Burton combines sculpture and paint with drawings and sewing. At the beginning of her work she wondered if she could take all these factors and make them culminate into one object.

“What I did was… I just started ripping up canvas and bunching it together, I made baths of pigmented paint, I started dipping it in and seeing what would happen… I had a big clothes-lines set up in my studio and from there I ventured towards trying to find ways to create a gridded pattern… So that led to find ways to fold the canvas – and some of them are made by folding the canvas in different shapes and brushing the paint on and then unfolding them to see what happens… There is also an element of surprise because it’s not very controlled, although some of it might appear controlled with its gridded quality, it’s not really a controlled process. Also, when I walk into the studio I don’t have preconceived ideas about what the end result is going to be. Three years ago, when I started painting this work I would have never imagined that it would look like what is in this room right now. That part for me is what making art does and it’s the work giving back to me and hopefully, in turn, giving to the viewers.”

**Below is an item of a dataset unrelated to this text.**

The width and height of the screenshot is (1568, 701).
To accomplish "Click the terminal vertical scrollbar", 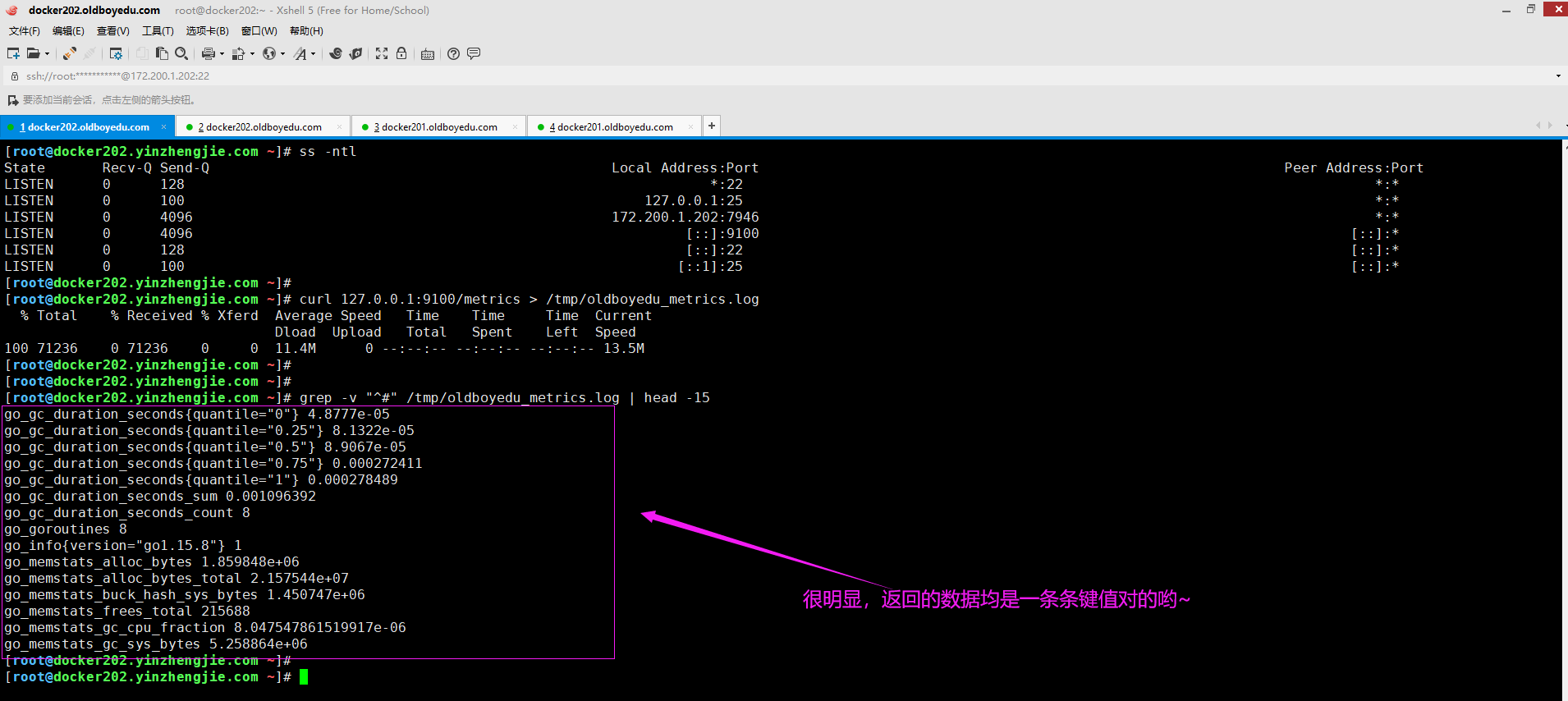I will [1564, 419].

(re)tread 1 by Caroline Burton

 

Burton shared how the pieces were sewed together with canvas thread from the pieces themselves, the work seemingly sewn onto itself.  There were many artists and architects that influenced her. Textiles also became an influence after she began making this series. Her pieces are also connected to a theme. The rabbit pelt too holds a pattern unlike the canvas pieces. She looks at her bronze pelt like a landscape.

“The pelt itself is like a grid… if you think about nature, even your skin, there’s a grid pattern in your skin… so there is a pattern and the rabbit bronze pelt is like a landscape — a horizontal landscape and it reminds me of my childhood. I grew up in Ohio with rabbits everywhere and people hunting animals and it’s that horizontal landscape as opposed to the vertical landscape of the canvas works.  The title of the piece comes from a saying of Rudyard Kipling but it was also something for me, something that my aunt told me often when I was a child and I was playing too hard, or I was a teenager and I was overworked and tired and I would show up at her door and she’d say, ‘my dear, you look like a rag, a bone, and hank of hair. Come in and have a hot meal.’ The idea of the rag that gets sewn together and the bone being the color of the canvas and the hair being the rabbit pelt… it wraps it all up.”

Burton notes that though she is playing around the work, its beginning may look very formal…The grid reminds her of her father who was an engineer and teacher by trade and she was raised to think like a perfectionist—with precision.  The idea of the grid branched out from that mentality.

“The grid is the way to make a mess really presentable… the way I make these is kind of a mess! I get paint all over me, there’s paint on the floor, I have to put plastic on the floor.”

Burton spent a better part of the next half hour or so answering questions. She is certainly someone to watch and keep in mind.